APPLIED BEHAVIORAL ANALYSIS (ABA)
Applied Behavior Analysis is the science of human behavior. The best definition available is still the one written about in 1968 by Baer, Wolf, & Risley:
“Applied Behavior Analysis is the process of systematically applying interventions based upon the principles of learning theory to improve socially significant behaviors to a meaningful degree, and to demonstrate that the interventions employed are responsible for the improvement in behavior“
There are hundreds of research articles demonstrating the efficacy of applied behavior analysis as an intervention for individuals with autism. These studies range from group design outcome studies to single subject studies supporting the use of one specific intervention or technique.

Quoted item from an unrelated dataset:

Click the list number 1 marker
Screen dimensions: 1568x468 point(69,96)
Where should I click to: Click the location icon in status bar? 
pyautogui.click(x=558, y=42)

Specifically, Applied Behavior Analysis involves the principles of learning theory. That is, the contingent use of reinforcement and other important principles to increase behaviors, generalize learned behaviors or reduce undesirable behaviors is fundamental to ABA.
The second key feature in Baer, Wolf and Risley’s definition involves to notion of demonstrating efficacy. It is essential that individuals using ABA evaluate the interventions to determine their efficacy and make modifications as needed to insure consistent and ongoing progress.
The most important component of ABA involves the notion of “socially significant behaviors to a meaningful degree”. It is imperative that programs and interventions focus on outcomes for the learners that will have socially significant consequences and that this change is to a meaningful degree.
There are many different teaching strategies that are used under the umbrella of Applied Behavior Analysis. These include shaping and chaining behaviors. In addition, it includes specific teaching strategies such as discrete trial instruction, pivotal response training, incidental teaching, fluency based instruction and many more. Each of these instructional techniques has a rich empirical support base.
Baer, D.M., Wolf, M.M., & Risley, T.R. (1968). Some current dimensions of applied behavior analyis.
Journal of Applied Behavior Analysis. 1, 91-97.